THE TASK
Find the line containing "Where should I", then return it and every line after it through the end of the records, exactly. Leave out pictures.

RECORDS FOR PROCESSING

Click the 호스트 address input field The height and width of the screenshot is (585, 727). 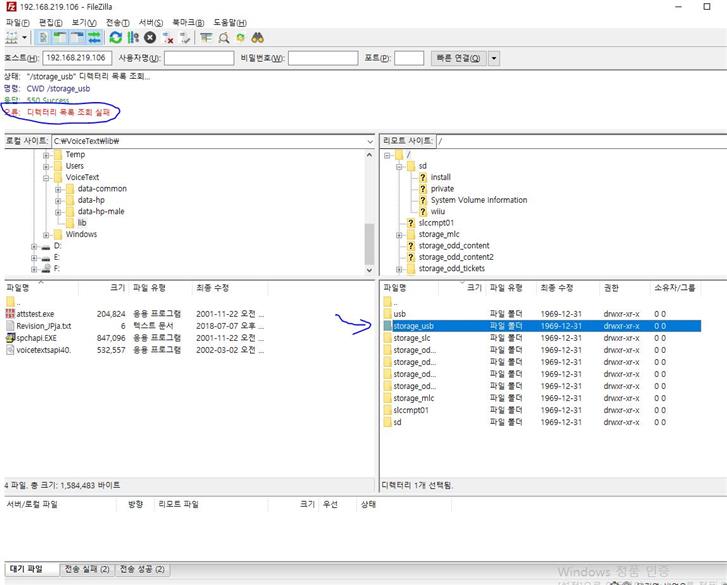click(78, 58)
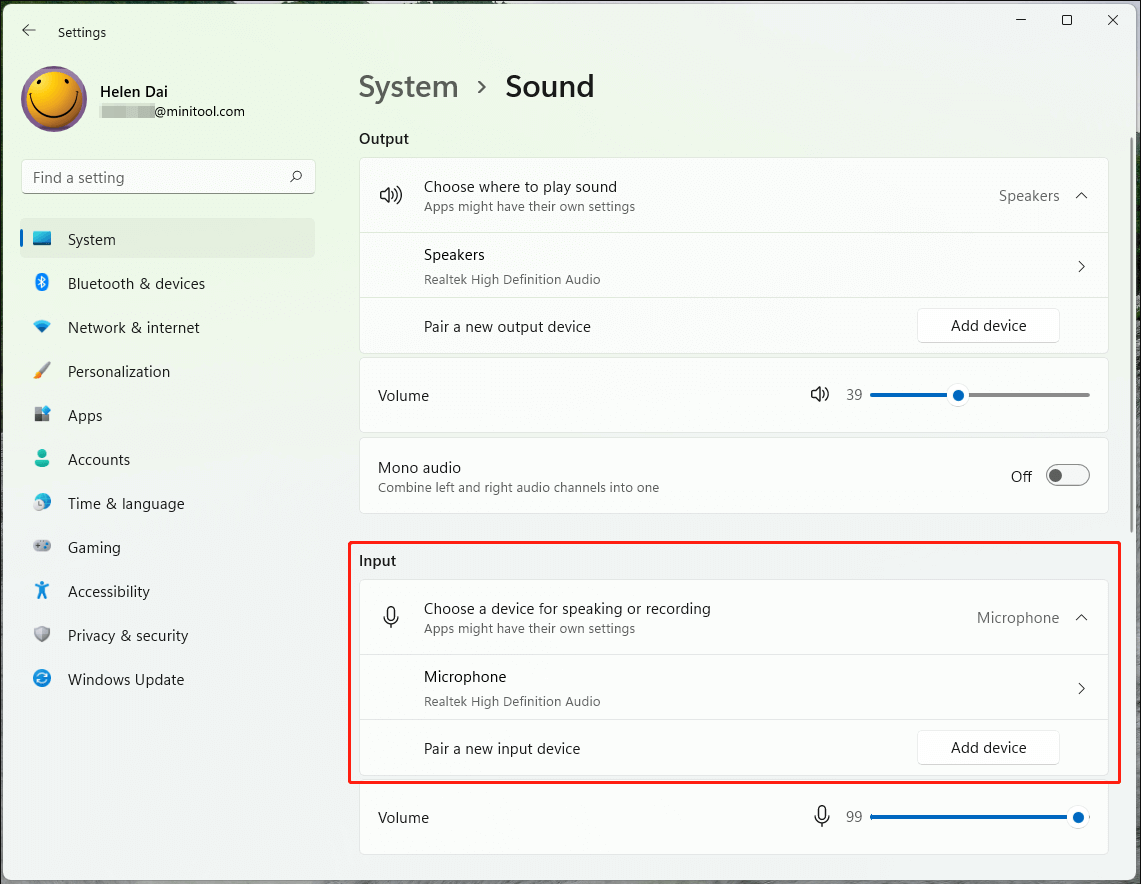Toggle Mono audio on

click(1067, 475)
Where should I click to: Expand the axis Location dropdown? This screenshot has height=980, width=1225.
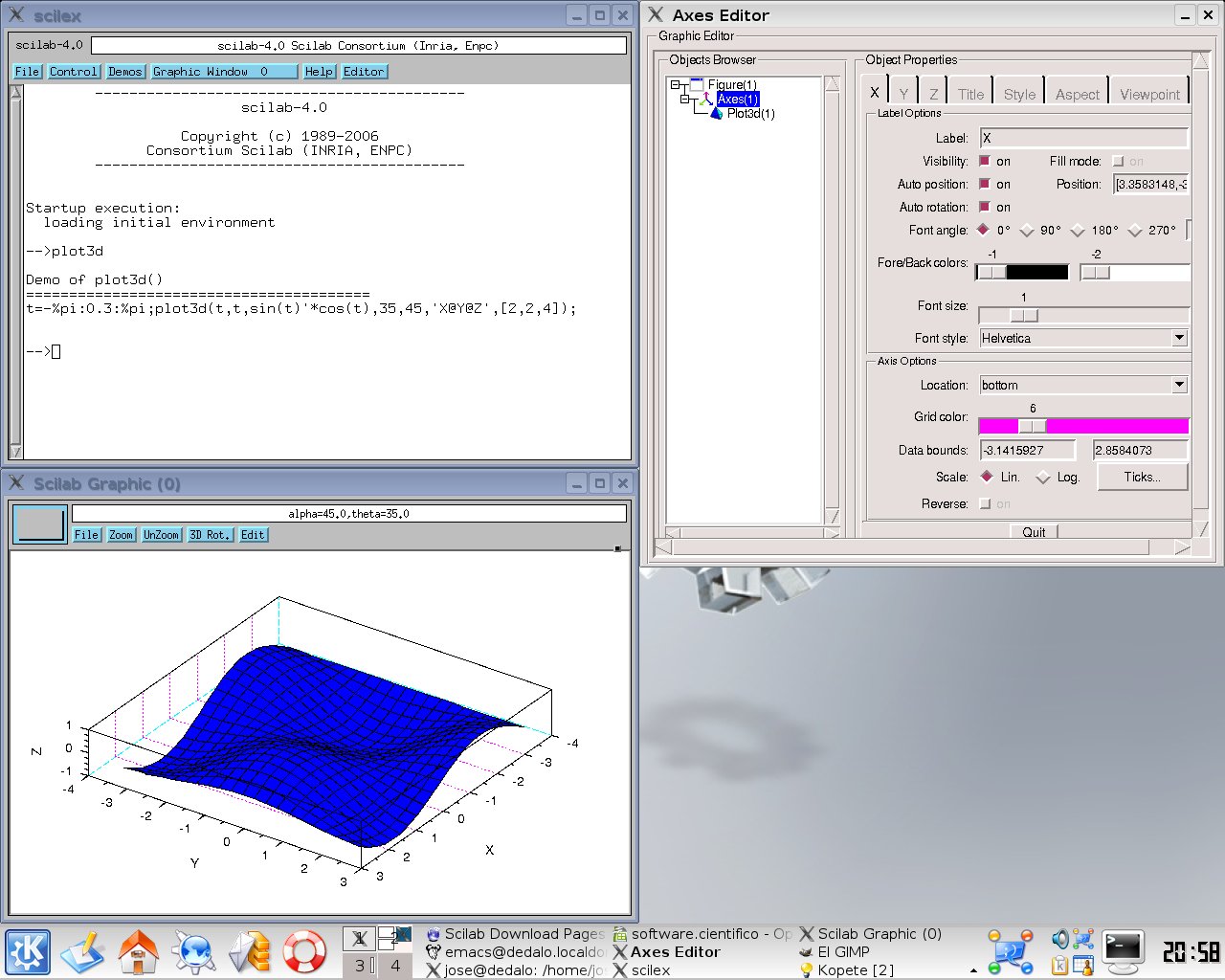(1179, 385)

EXPECTED OUTPUT
Where should I click to: Expand the axis Location dropdown? This screenshot has height=980, width=1225.
(1179, 385)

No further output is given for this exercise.